Graduate students are in many ways charges of Harvard, but they are also often residents of Cambridge. The question of who should address their experiences of food insecurity, and how, remains ambiguous. Currently, forms of support both at Harvard and in Cambridge consist of short-term solutions like food pantries, which fail to address — and can even reinforce — the structures which produce food insecurity in the first place.
When Nash first learned she was accepted to HDS, she was afraid to tell her mother. She knew her mother would worry about how their family could afford graduate school, so she waited to share the news until she received her financial aid package. She reassured her mother that she was “financially taken care of.”
But as her first semester began, Nash, who studies Black liberation theology, found that the costs to simply travel to and live in Cambridge were extensive. “It was kind of a slap in the face,” she says.
Although Nash suspects she comes from a more challenging financial background than most students, she states that her experience is not uncommon. Several of her classmates have had to ask their parents for financial help, take out further student loans, or solicit the HDS Office of Financial Aid for advancements on refunds just to get by.
The reality that both food pantries at HDS — the dry pantry in Rockefeller Hall and the refrigerated one in Divinity Hall — regularly ran out of supplies soon after being refilled suggests that this financial instability sometimes manifests in food insecurity, as well.

TASK 1 — Using the passage on food insecurity, say whether each statement agrees with it, answering yes or no and quoting the words that decide it: (a) Nash held off telling her mother about HDS until her financial aid package arrived; (b) both HDS food pantries are refrigerated; (c) Nash considers her experience rare among her classmates.
TASK 2 — Pull out the part of the passage on food insecurity from "Although Nash suspects" to "just to get by.", copying it word for word.
The material after this point can be ignored.

SOURCE MATERIAL —
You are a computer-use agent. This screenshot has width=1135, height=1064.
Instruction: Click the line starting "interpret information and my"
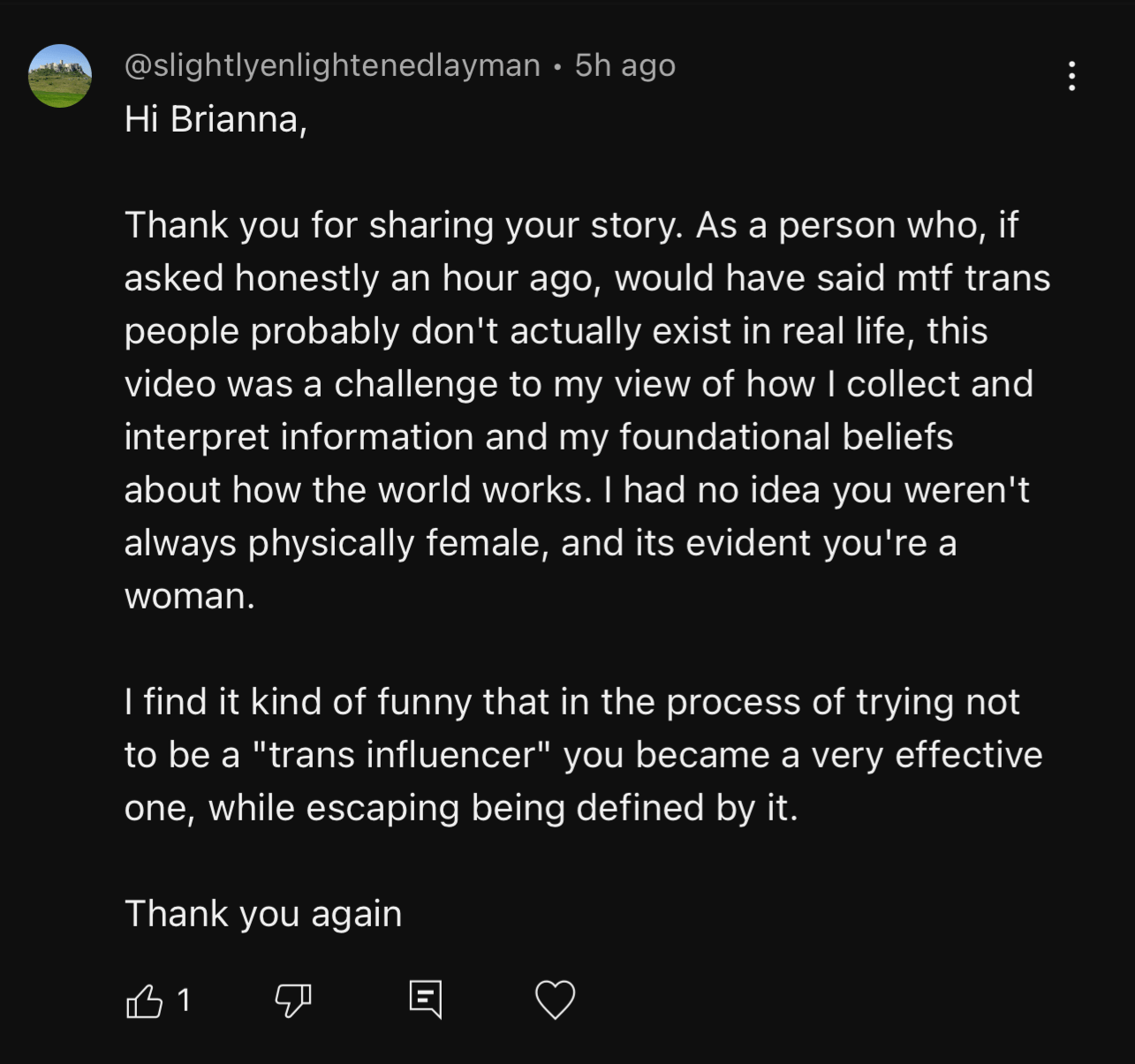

PROBLEM SOLUTION 1 —
(a) Yes: "so she waited to share the news until she received her financial aid package"
(b) No: "the dry pantry in Rockefeller Hall and the refrigerated one in Divinity Hall"
(c) No: "she states that her experience is not uncommon"

PROBLEM SOLUTION 2 —
Although Nash suspects she comes from a more challenging financial background than most students, she states that her experience is not uncommon. Several of her classmates have had to ask their parents for financial help, take out further student loans, or solicit the HDS Office of Financial Aid for advancements on refunds just to get by.